━━ Material to process
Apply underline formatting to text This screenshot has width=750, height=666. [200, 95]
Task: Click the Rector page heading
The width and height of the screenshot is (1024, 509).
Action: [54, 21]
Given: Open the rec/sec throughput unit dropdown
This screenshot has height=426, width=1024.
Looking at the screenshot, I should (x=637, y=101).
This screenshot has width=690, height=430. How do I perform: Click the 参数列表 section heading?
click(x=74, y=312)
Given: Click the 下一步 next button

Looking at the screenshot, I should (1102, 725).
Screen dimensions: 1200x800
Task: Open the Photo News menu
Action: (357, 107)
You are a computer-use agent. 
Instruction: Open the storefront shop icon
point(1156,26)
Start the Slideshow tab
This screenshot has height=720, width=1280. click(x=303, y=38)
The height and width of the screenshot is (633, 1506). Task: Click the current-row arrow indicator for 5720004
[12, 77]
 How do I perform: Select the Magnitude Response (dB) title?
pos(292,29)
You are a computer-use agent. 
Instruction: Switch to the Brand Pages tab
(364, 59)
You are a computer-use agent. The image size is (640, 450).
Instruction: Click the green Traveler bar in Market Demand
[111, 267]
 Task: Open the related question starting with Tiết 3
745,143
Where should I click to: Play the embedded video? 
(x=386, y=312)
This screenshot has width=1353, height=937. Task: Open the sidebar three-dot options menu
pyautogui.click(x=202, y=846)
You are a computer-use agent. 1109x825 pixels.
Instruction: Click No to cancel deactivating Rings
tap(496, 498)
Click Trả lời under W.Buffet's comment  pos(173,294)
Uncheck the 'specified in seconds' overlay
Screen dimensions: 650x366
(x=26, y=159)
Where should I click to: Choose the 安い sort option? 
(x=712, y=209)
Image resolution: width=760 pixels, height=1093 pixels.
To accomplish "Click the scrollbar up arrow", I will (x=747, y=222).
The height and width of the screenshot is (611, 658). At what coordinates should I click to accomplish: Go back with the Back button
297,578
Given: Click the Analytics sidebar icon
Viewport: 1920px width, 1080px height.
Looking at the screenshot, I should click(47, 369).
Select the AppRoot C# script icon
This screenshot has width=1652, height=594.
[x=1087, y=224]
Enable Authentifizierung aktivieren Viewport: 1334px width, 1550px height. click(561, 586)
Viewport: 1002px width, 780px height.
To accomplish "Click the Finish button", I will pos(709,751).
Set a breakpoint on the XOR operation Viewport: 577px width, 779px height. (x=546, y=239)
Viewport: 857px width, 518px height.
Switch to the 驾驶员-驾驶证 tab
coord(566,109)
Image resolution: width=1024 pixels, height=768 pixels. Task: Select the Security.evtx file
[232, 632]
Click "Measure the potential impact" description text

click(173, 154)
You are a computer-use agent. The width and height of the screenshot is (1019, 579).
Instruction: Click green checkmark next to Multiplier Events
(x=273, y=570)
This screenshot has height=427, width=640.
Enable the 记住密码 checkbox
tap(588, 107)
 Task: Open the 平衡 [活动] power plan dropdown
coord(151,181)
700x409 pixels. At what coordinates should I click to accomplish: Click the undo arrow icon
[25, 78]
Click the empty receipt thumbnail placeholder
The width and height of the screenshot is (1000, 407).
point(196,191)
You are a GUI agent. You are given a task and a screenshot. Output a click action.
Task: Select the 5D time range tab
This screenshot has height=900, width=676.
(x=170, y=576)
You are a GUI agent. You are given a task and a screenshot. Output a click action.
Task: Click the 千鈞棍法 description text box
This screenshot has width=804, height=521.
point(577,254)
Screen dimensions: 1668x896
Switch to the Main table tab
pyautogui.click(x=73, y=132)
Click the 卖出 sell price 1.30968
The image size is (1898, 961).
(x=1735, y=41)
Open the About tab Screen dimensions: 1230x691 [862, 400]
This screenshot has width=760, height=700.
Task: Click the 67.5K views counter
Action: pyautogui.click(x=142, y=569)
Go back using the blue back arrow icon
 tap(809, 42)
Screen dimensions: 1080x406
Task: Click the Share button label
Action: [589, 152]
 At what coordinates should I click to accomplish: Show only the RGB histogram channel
━━━━
→ Problem statement
Exact reproduction is required: output the lines from the start of the entries above through the line with "You are a computer-use agent. 1109x825".

→ Result of this task
Apply underline formatting to text This screenshot has width=750, height=666. [200, 95]
Task: Click the Rector page heading
The width and height of the screenshot is (1024, 509).
Action: [54, 21]
Given: Open the rec/sec throughput unit dropdown
This screenshot has height=426, width=1024.
Looking at the screenshot, I should (x=637, y=101).
This screenshot has width=690, height=430. How do I perform: Click the 参数列表 section heading?
click(x=74, y=312)
Given: Click the 下一步 next button

Looking at the screenshot, I should (1102, 725).
Screen dimensions: 1200x800
Task: Open the Photo News menu
Action: (357, 107)
You are a computer-use agent. 
Instruction: Open the storefront shop icon
point(1156,26)
Start the Slideshow tab
This screenshot has height=720, width=1280. click(x=303, y=38)
The height and width of the screenshot is (633, 1506). Task: Click the current-row arrow indicator for 5720004
[12, 77]
 How do I perform: Select the Magnitude Response (dB) title?
pos(292,29)
You are a computer-use agent. 
Instruction: Switch to the Brand Pages tab
(364, 59)
You are a computer-use agent. The image size is (640, 450).
Instruction: Click the green Traveler bar in Market Demand
[111, 267]
 Task: Open the related question starting with Tiết 3
745,143
Where should I click to: Play the embedded video? 
(x=386, y=312)
This screenshot has width=1353, height=937. Task: Open the sidebar three-dot options menu
pyautogui.click(x=202, y=846)
You are a computer-use agent. 1109x825 pixels.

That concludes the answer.